ViC-Bench: Benchmarking Visual-Interleaved Chain-of-Thought Capability in MLLMs with Free-Style Intermediate State Representations
Xuecheng Wu, Jiaxing Liu, Danlei Huang, Yifan Wang, Yunyun Shi, Kedi Chen, Junxiao Xue, Yang Liu, Chunlin Chen, Hairong Dong, Dingkang Yang
TL;DR
ViC-Bench addresses the gap in evaluating Visual-Interleaved Chain-of-Thought by introducing free-style intermediate visual states and a three-stage evaluation across four tasks. It combines dedicated data pipelines, IVS generation with function calls, and the Incremental Prompting Information Injection strategy to dissect prompting factors and reasoning trajectories in 18 MLLMs. The results reveal meaningful ThinkGain when free-style IVS is present, but also susceptibility to Legality violations and model-specific failure modes, underscoring that current MLLMs vary greatly in leveraging visual feedback for grounded reasoning.

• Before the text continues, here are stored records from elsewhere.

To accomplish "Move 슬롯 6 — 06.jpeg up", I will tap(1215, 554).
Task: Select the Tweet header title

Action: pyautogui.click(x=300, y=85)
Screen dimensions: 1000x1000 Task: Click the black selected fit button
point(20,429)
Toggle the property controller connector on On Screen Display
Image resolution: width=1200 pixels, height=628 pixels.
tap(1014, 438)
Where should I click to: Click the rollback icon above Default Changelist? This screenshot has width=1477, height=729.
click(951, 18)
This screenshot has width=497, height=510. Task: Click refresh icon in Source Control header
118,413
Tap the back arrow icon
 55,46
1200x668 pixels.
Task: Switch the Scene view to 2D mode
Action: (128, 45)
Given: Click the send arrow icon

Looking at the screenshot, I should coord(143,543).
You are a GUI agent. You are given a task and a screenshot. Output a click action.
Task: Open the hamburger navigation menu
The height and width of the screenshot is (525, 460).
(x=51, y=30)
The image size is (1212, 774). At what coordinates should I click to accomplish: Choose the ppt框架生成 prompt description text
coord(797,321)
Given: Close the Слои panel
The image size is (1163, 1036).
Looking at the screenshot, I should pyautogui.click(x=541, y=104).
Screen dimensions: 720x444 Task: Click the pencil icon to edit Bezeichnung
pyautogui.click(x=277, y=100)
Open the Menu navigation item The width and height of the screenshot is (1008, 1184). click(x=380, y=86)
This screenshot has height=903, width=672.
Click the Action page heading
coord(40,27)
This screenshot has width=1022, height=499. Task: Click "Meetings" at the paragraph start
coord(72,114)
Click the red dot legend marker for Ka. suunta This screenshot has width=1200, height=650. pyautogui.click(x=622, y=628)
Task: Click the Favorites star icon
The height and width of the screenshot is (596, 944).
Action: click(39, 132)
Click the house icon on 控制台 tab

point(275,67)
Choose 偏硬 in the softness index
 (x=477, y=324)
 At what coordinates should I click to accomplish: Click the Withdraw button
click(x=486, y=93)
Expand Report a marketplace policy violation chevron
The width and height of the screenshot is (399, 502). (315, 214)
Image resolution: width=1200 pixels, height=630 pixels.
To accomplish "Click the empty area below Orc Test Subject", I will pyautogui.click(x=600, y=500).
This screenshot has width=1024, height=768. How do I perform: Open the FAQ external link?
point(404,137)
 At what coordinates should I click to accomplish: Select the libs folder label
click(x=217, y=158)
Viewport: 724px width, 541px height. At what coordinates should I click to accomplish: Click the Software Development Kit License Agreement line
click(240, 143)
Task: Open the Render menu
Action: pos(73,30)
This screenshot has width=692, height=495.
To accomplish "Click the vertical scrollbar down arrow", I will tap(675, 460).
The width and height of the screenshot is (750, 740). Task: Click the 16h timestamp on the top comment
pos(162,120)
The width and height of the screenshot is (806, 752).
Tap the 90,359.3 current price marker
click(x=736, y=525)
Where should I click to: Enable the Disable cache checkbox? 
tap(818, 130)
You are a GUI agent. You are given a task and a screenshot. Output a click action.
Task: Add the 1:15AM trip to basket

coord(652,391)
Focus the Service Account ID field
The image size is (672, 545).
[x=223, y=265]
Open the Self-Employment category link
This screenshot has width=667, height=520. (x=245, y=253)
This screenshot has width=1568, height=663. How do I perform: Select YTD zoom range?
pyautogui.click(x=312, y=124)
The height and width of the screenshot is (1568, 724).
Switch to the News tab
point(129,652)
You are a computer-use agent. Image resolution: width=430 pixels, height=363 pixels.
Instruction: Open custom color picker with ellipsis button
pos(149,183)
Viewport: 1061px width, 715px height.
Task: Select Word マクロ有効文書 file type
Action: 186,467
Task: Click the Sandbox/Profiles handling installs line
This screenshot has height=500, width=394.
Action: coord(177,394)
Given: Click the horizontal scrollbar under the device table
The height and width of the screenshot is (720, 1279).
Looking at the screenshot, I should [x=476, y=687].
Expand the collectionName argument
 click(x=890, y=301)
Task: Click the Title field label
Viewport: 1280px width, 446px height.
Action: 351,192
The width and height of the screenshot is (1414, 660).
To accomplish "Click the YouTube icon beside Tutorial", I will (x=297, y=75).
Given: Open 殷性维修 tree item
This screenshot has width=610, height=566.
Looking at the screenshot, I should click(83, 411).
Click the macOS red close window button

The benchmark and its findings offer a foundation for advancing VI-CoT capabilities and guiding the development of more grounded, multi-modal reasoning systems with practical significance for complex tasks requiring dynamic visual reasoning.
Abstract
Visual-Interleaved Chain-of-Thought (VI-CoT) enables Multi-modal Large Language Models (MLLMs) to continually update their understanding and decision space based on step-wise intermediate visual states (IVS), much like a human would, which has demonstrated impressive success in various tasks, thereby leading to emerged advancements in related downstream benchmarks. Despite promising progress, current benchmarks provide models with relatively fixed IVS, rather than free-style IVS, whch might forcibly distort the original thinking trajectories, failing to evaluate their intrinsic reasoning capabilities. More importantly, existing benchmarks neglect to systematically explore the impact factors that IVS would impart to the untamed reasoning performance. To tackle above gaps, we introduce a specialized benchmark termed ViC-Bench, consisting of four representive tasks, i.e., maze navigation, jigsaw puzzle, embodied long-horizon planning, as well as complex counting, where each task has dedicated free-style IVS generation pipeline supporting adaptive function calls. To systematically examine VI-CoT capability, we propose a thorough evaluation suite incorporating a progressive three-stage strategy with targeted new metrics. Besides, we establish Incremental Prompting Information Injection strategy to ablatively explore the prompting factors for VI-CoT. We extensively conduct evaluations for 18 advanced MLLMs, revealing key insights into their VI-CoT capability. The introduced ViC-Bench has been made publicly available at Huggingface.